Exercise directions:
Wherever the word "will" appears in the entries, copy the whole line.

Records to process:
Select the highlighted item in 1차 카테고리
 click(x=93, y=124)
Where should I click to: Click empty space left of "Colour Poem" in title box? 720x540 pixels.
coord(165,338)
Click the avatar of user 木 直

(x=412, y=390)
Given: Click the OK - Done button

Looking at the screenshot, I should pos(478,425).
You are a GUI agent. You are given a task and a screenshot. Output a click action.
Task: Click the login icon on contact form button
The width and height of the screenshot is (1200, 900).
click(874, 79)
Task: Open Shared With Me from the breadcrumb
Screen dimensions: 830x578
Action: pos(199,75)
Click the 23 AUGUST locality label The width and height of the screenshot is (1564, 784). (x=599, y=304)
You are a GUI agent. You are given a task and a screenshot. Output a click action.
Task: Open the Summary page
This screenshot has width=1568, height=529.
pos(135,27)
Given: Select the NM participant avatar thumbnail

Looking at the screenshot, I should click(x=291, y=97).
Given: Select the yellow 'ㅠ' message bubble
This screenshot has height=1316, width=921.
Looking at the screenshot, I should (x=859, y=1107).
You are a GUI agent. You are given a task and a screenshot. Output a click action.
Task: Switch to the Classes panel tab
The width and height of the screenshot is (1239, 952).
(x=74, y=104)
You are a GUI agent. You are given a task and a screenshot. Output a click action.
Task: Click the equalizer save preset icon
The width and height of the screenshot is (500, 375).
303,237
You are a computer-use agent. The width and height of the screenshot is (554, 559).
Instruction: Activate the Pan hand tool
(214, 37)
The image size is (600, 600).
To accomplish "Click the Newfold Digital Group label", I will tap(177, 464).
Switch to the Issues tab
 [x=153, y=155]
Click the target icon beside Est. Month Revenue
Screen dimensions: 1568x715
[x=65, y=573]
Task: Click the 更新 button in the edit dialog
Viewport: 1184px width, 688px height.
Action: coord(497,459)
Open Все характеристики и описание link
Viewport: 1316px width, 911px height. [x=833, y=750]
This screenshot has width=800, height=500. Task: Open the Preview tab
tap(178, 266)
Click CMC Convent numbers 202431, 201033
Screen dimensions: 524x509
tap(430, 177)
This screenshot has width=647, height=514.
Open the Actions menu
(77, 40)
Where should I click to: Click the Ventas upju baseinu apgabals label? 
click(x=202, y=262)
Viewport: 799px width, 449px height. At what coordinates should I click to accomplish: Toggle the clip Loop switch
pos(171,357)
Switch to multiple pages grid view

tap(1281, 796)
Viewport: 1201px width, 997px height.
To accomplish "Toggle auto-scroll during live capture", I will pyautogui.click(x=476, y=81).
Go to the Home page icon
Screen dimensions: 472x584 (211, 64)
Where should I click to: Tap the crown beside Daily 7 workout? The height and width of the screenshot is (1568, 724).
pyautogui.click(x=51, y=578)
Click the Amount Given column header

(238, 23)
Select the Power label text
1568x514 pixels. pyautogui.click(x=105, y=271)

Final answer:
To accomplish "Click the Newfold Digital Group label", I will tap(177, 464).
To accomplish "Toggle auto-scroll during live capture", I will pyautogui.click(x=476, y=81).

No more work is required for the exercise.